I’m talking about major covert ops, not small ones.
ONE: Compartmentalization.The tasks necessary to carrying out the operation are divided among players at different levels. In a successful op, these groups of players are unaware of each other. They wouldn’t be able to confess to more than their own roles.
And in many cases, the disparate players would never believe they were part of an op. They would swear they were “doing good”—as, for example, in medical research that was—unknown to the researchers—actually designed to obscure a chemical attack on a population, by locating a virus as the false culprit. By training and by general stupidity, the researchers are always predisposed to finding a virus. The last thing on their minds is that they’re part of an op.
TWO: Gaining tremendous media coverage for the effect of the op (even exaggerating the effects), while hiding the cause and the players who planned it.
THREE: Blaming the wrong people as the originators of the op.
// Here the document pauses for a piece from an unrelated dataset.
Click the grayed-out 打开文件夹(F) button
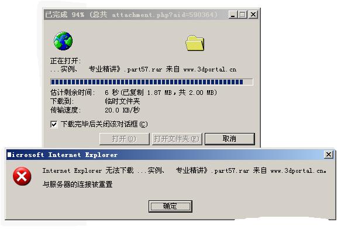Screen dimensions: 348x239 click(177, 139)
Relentlessly discrediting truth tellers who see what’s really going on.
FOUR: Developing and promoting a false cover story to describe the details of the op; in many cases, those details are wrong. For example, the famous truck bomb parked at the curb of the Murrah Federal Building on April 19, 1995, did most assuredly not cause the human and property destruction that ensued. There were bombs inside the building.
FIVE: Laying down false trails for investigators and independent researchers. In the wake of the JFK assassination, we saw the emergence of many, many “alternative” scenarios. Some of that “information” was designed to lead into dead-end alleys—after much time and frustration.
SIX: At least several goals. In any large covert op, there are a few different objectives, at different levels. For example, certain players gain an increase in status; profits for the elite planners; control of market share; demonizing of opponents; general demoralization of the population. Arguments over “the real purpose” of an op are often misguided. There was never just one purpose.